Eder. Óleo de Irene Gracia
Vicente Verdú
En 1923, cuando Van Gogh tenía 20 años, se enamoró perdidamente de una joven llamada Úrsula, hija de los Loyer donde se hospedaba en Londres. Tras idas y venidas, insinuaciones y cortejos, la declaración de Van Gogh se saldó con una negativa rotunda. En lo sucesivo, Van Gogh fue encadenando fracaso tras fracaso, no muy sonoros porque su vida no rebasaba en mucho la miseria pero sí profundos para su personalidad y su desequilibrio.. Entonces, sin embargo, al ser despechado por su enamorada, creyó encontrar una solución para su porvenir y se la procuró una lectura de Renan, posiblemente su Jesús, donde incitaba a "morirse uno mismo".
"Morirse uno mismo" o sea, no esperar a que lo matara el hambre, el tifus o un disparo. Tampoco un suicidio que contravendría su fe religiosa sino algo parecido a dejarse morir que fue, en rigor, lo que Cristo realizó con su existencia.

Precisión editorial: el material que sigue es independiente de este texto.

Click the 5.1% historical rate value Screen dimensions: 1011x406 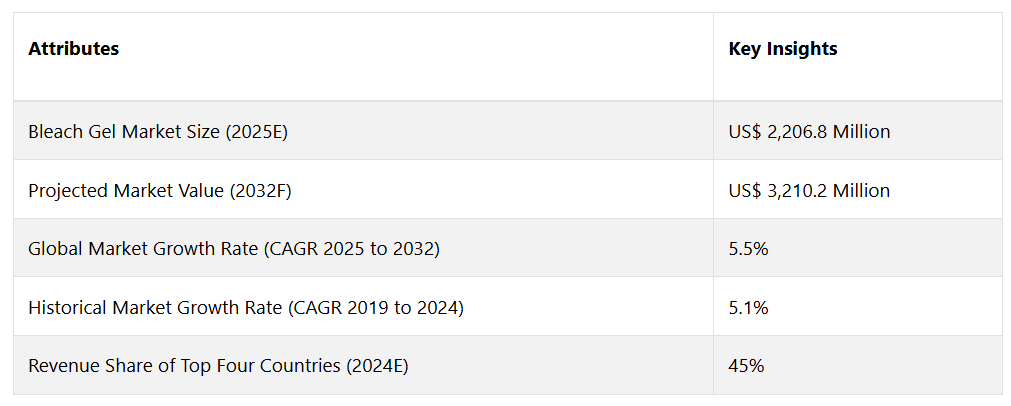pyautogui.click(x=748, y=308)
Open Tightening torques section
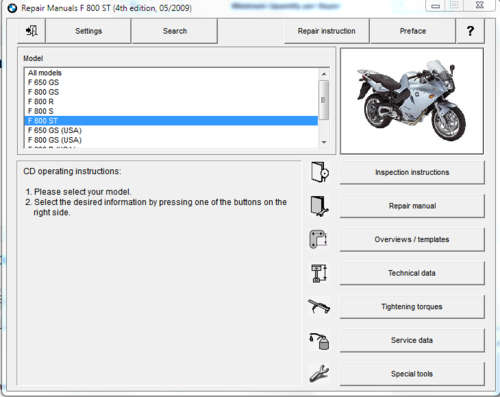This screenshot has width=500, height=397. tap(412, 306)
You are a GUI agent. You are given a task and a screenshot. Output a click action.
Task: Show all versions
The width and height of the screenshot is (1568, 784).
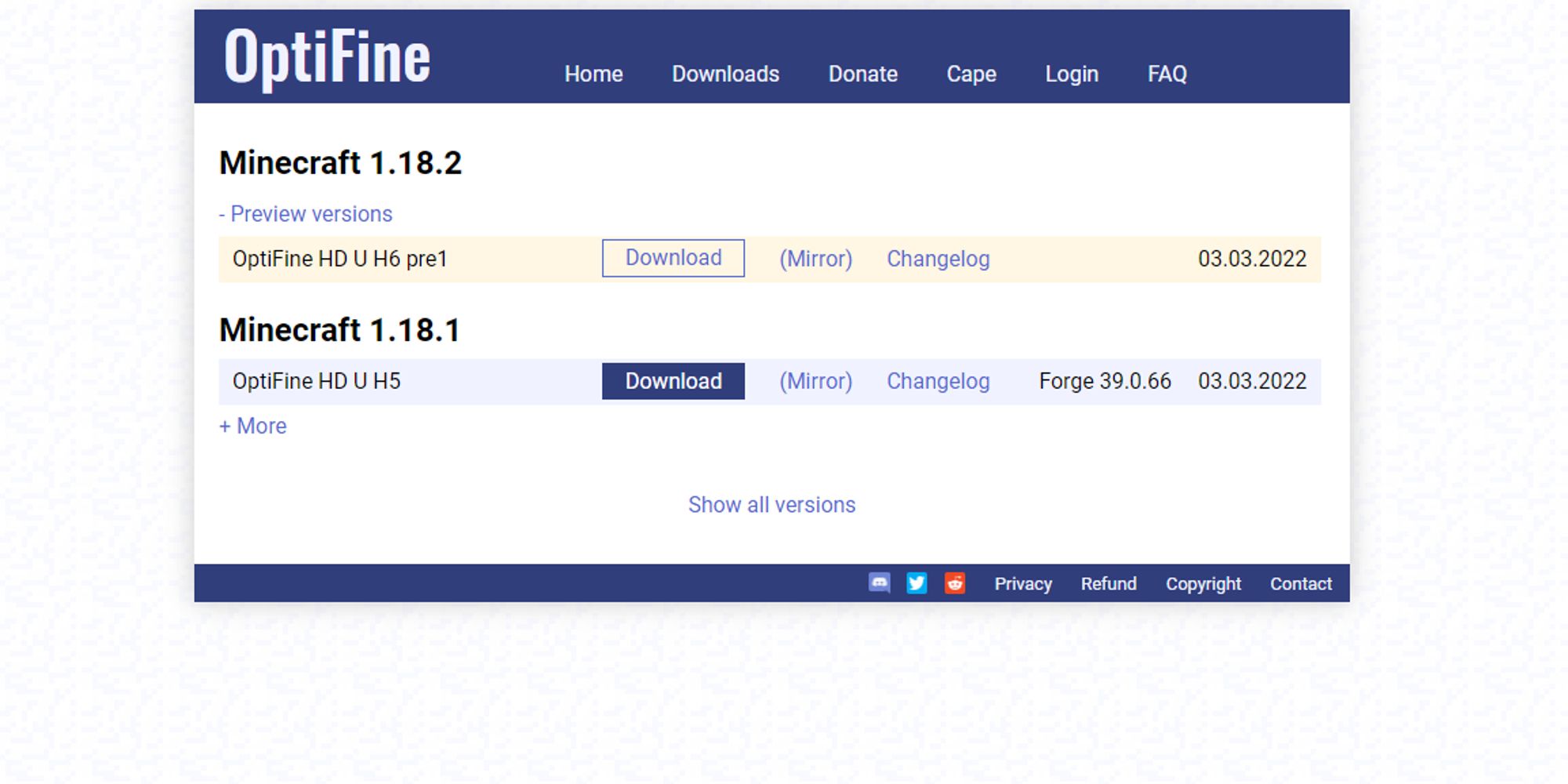pyautogui.click(x=771, y=505)
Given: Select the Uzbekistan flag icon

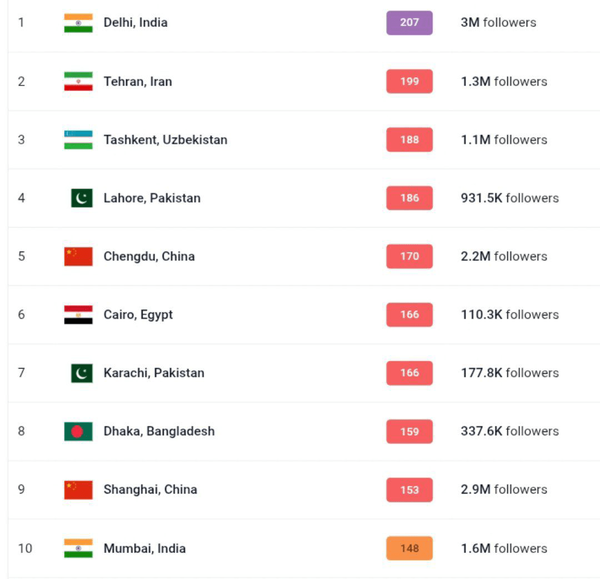Looking at the screenshot, I should (78, 140).
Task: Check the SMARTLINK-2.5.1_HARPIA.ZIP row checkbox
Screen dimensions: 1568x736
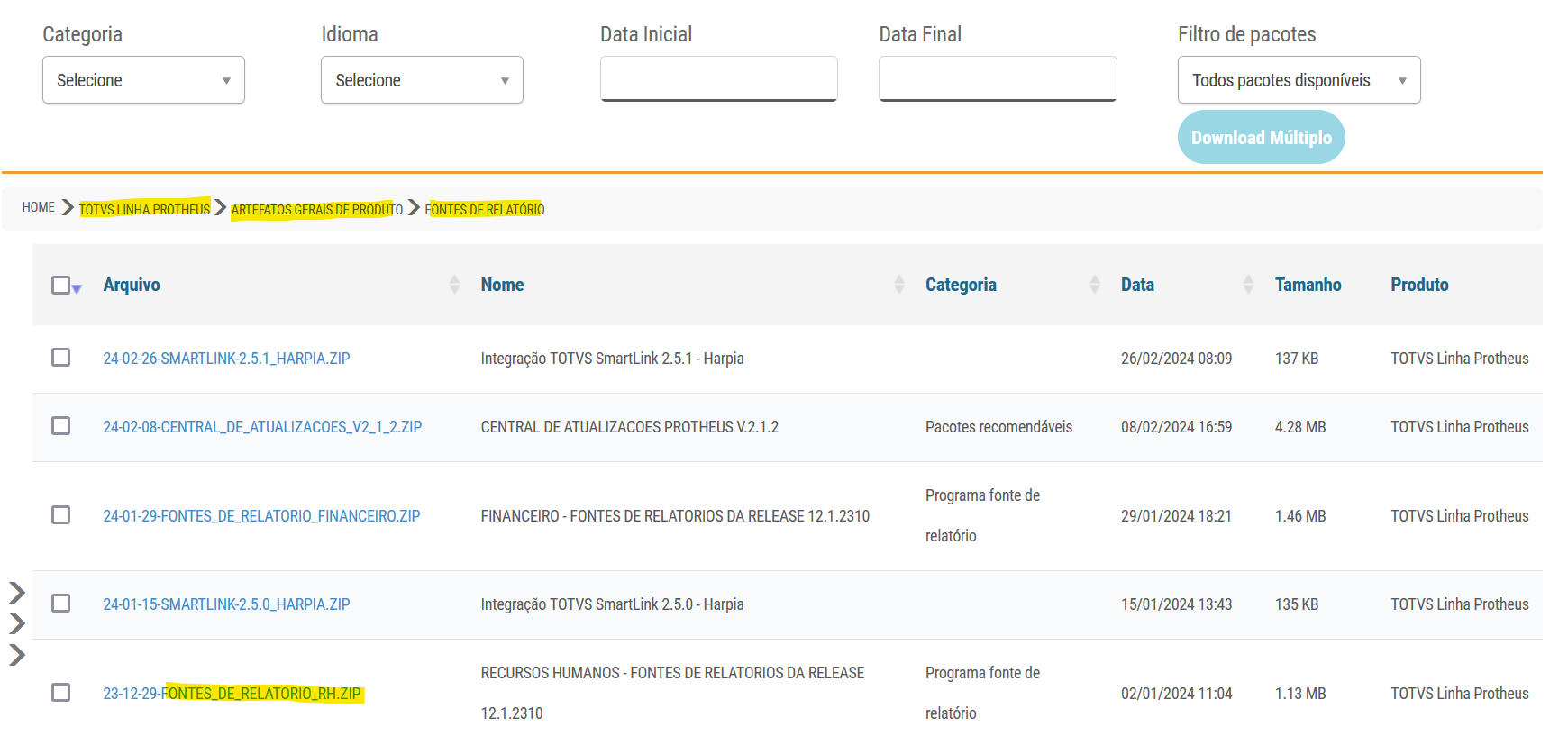Action: tap(61, 358)
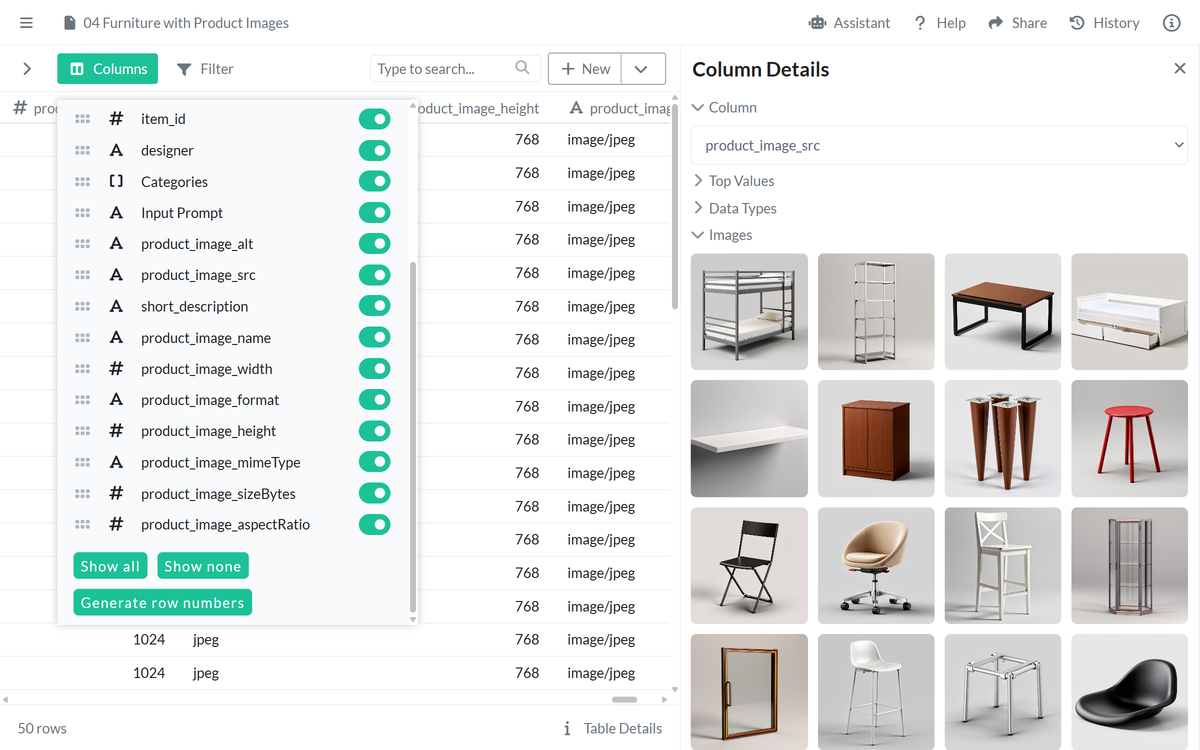The width and height of the screenshot is (1200, 750).
Task: Open the Filter menu
Action: pyautogui.click(x=205, y=68)
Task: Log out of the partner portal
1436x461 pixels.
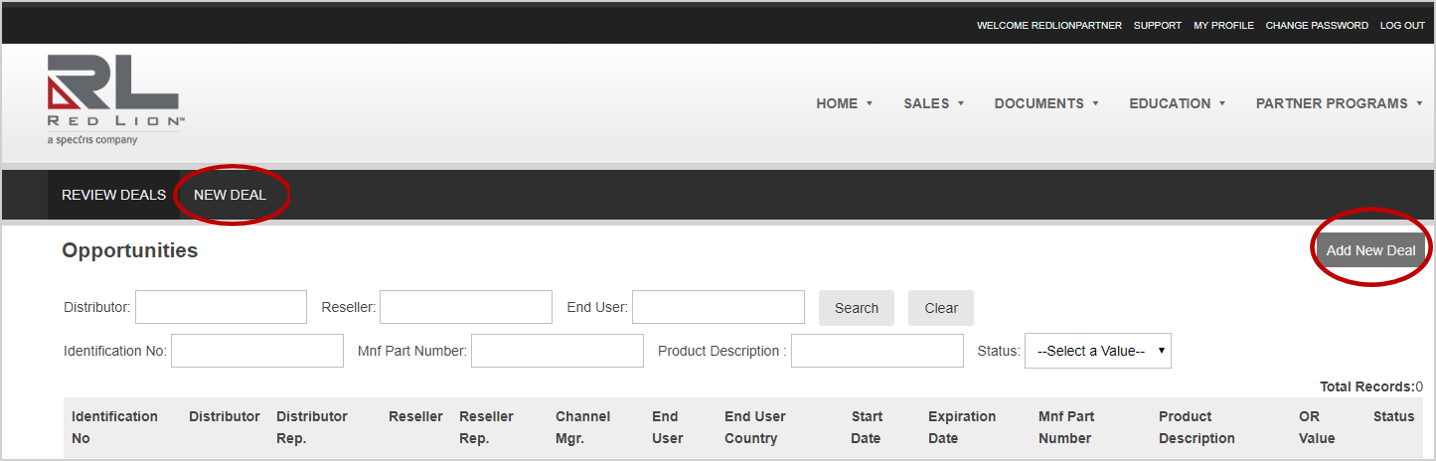Action: [x=1402, y=26]
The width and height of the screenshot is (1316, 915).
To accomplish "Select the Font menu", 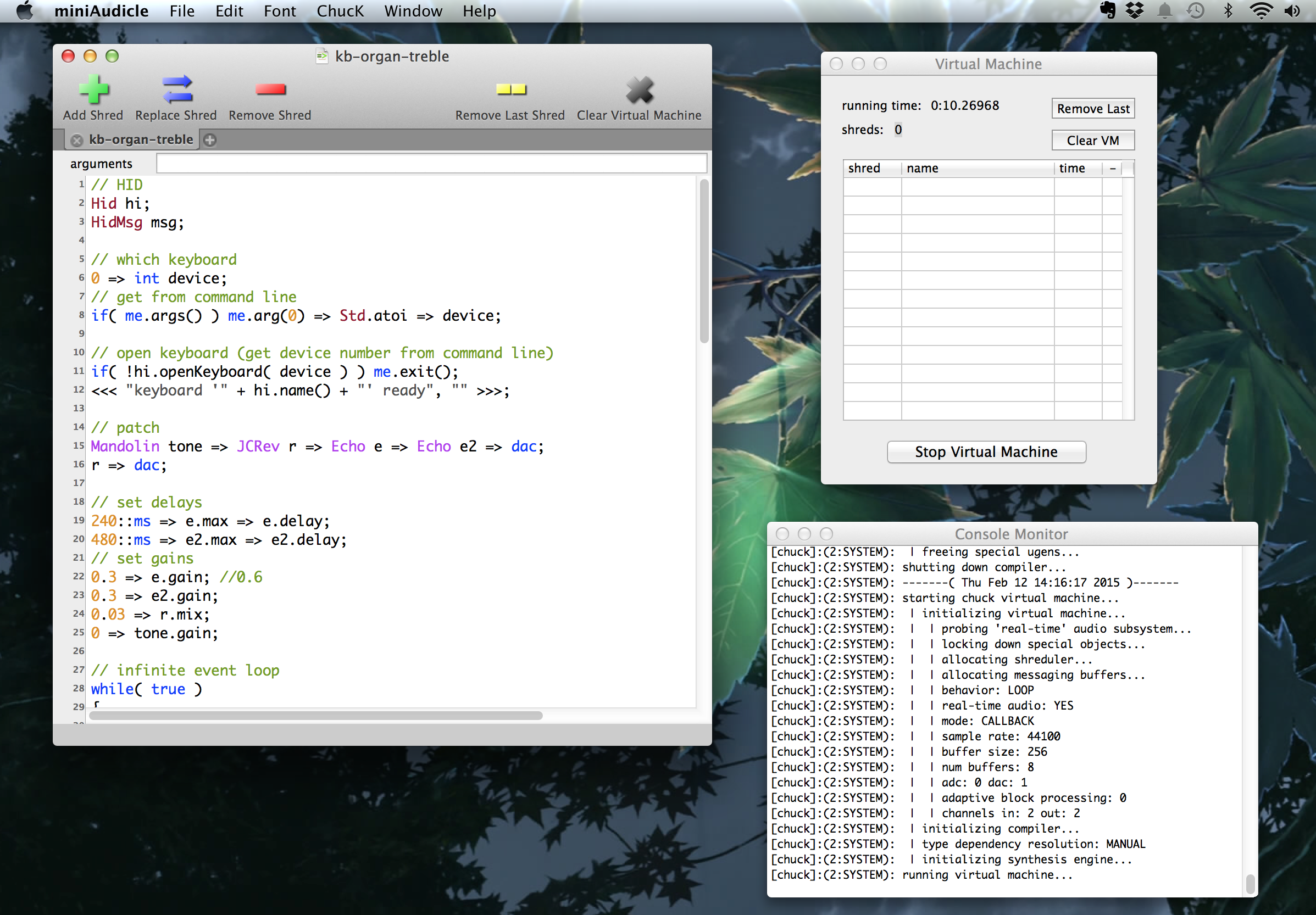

Efectivamente Van Gogh acabó descreído y se pegó un tiro pero la idea de "morirse uno mismo" le mantuvo vivo más tiempo del que las circunstancias habrían decidido. La fórmula llevaba en sí la clave para soportar la adversidad y el dolor. Uno mismo, muerto para sí mismo, no sería el objeto de un desdén, una humillación o cualquier otra tremenda amenaza de acabamiento. El fin estaba en sus manos. El fin del yo que le debía mantener a salvo de todos los miedos.